“It was a compliment,’ said Merry Brandybuck,’and so, of course, not true.”
– J. R. R. Tokien, The Lord of the Rings
When I use the exercise bike at the rec center, I mostly keep to myself. After years of running by myself, I just don’t think of exercising as a social occasion. So, I was surprised yesterday when a man in his early twenties approached me as I staggered off the bike and said, “Can I tell you something?”
“Sure,” I said warily, supposing he was about to criticize my technique. In my experience, everyone in the weight room is an expert, and few are reluctant to give you the benefit of their advice.
“You’re a warrior, man!” Then, as I was wondering whether I had heard him right, he said, “I see you running when I go to work. Then, at the end of the day, I see you here on the bike, working your guts out. You’re a warrior, a real warrior!”
I muttered something about just trying to get away from the computer after twelve hours, and sat down at a weight machine, bemused and – if I’m going to be honest – slightly pleased.
When I’m praised (or abused, for that matter), it’s usually for my writing.
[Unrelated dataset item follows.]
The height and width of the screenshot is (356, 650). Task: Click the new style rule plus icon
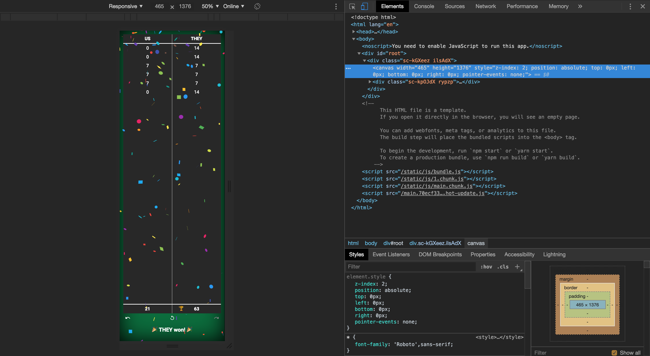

Most people don’t notice me physically, because I’m heavy-set for my height. I don’t look fit even when I am, and regardless of the fact that I’ve exercised daily since I was in elementary school. So, to be praised for my endurance (which I suppose was what he was saying) is unexpected. Yet, because I’m proud of my endurance, my vanity is tickled to have it acknowledged.
At the same time, I feel uneasy that it was noticed at all. Like many people who are observers, I’m mildly disconcerted to realize that someone has been observing me. I’m not altogether sure that I like it. It’s a bit of role-reversal that I didn’t expect.
Moreover, so far as a warrior-like appearance goes, I’m not exactly a rival to Ghengis Khan, or even someone civilized like Xenophon. Years of reading and keyboard work have taken their toll, and, if random people were asked to describe my face, chances are that many of them would use the word “mild.” Don’t get me wrong – I feel passionately about many causes and people, and I probably have more than my share of self-righteousness. But most of that doesn’t show on my face.
Finding a minute part of me inclined to preen at the compliment, I told myself that I wasn’t one of those middle-aged business executives that need to imagine themselves a samurai warrior to find some meaning in their lives.
Later, it would occur to me both how rare compliments are between hetrosexual men, and how I still don’t know how to receive a compliment from anyone with any dignity or grace.
But, at the time, I could only think:
A warrior?
Me?
Yeah, right.
Shaking my head, I bent to my repetitions with the weight machine.